■ PROBLEM ■
Could you turn the paragraph starting "Last month, the Linux Foundation announced" in the text on processing sensitive data on untrusted systems into a short list that keeps its main facts?

Is it possible to process highly sensitive data (say, a person’s genome or their tax returns) on an untrusted, remote system without ever exposing that data to that system? Some of the biggest names in tech are now working together to figure out a way to do just that.
Last month, the Linux Foundation announced the Community Computing Consortium (CCC)—a cross-industry effort to develop and standardize the safeguarding of data even when it’s in use by a potentially untrusted system. Alibaba, Arm, Baidu, Google Cloud, IBM, Intel, Microsoft, Red Hat, Swisscom, and Tencent are all CCC founding members.
Encrypting data at rest and in transit, the Foundation said in a press statement, are familiar challenges for cloud computing providers and users today. But the new challenge the Consortium is taking up concerns allowing sensitive, encrypted data to be processed by a system that otherwise would have no access to that data.
They may want to take a look an an open-source project first launched in 2016 called Ryoan.
“In our model, not only is the code untrusted, the platform is also untrusted,” says Emmett Witchel, professor of computer science at the University of Texas at Austin.

■ DATASET ENTRIES ■
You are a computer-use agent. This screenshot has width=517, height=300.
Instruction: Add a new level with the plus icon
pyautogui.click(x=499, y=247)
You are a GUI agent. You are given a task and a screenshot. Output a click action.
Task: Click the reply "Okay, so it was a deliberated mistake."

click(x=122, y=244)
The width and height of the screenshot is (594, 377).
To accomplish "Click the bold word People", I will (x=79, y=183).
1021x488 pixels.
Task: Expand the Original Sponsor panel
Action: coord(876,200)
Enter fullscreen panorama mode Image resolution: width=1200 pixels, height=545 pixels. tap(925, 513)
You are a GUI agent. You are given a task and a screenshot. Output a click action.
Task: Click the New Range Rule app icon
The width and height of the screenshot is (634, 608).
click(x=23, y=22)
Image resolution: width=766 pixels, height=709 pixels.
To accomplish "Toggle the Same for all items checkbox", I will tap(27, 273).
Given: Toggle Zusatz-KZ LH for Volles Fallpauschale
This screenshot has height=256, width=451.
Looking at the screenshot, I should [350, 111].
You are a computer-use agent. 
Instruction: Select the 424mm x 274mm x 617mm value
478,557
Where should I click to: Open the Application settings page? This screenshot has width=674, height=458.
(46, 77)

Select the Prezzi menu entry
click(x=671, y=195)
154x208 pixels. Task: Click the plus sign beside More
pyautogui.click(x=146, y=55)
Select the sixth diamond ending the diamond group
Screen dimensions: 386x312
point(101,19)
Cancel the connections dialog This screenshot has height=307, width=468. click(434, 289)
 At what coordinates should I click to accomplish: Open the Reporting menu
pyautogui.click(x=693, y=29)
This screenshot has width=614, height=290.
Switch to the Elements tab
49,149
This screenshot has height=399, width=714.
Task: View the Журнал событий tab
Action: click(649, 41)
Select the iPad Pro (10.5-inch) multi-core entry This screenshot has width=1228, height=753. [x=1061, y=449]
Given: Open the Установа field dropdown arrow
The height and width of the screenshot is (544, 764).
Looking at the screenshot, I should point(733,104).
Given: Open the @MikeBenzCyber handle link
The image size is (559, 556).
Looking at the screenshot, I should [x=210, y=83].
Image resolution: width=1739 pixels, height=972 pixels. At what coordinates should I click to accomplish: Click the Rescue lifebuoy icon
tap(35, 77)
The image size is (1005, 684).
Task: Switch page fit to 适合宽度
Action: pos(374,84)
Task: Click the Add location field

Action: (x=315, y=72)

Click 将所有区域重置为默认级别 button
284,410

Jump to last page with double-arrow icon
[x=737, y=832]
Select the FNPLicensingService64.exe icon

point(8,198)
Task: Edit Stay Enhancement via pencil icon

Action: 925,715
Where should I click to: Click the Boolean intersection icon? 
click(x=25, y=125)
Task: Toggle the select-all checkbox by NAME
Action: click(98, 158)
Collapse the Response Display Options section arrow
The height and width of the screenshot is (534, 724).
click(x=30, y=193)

■ ANSWER TO THIS PROBLEM ■
- Last month, the Linux Foundation announced the Community Computing Consortium (CCC).
- The CCC is a cross-industry effort to develop and standardize the safeguarding of data even while a potentially untrusted system is using it.
- Founding members: Alibaba, Arm, Baidu, Google Cloud, IBM, Intel, Microsoft, Red Hat, Swisscom, and Tencent.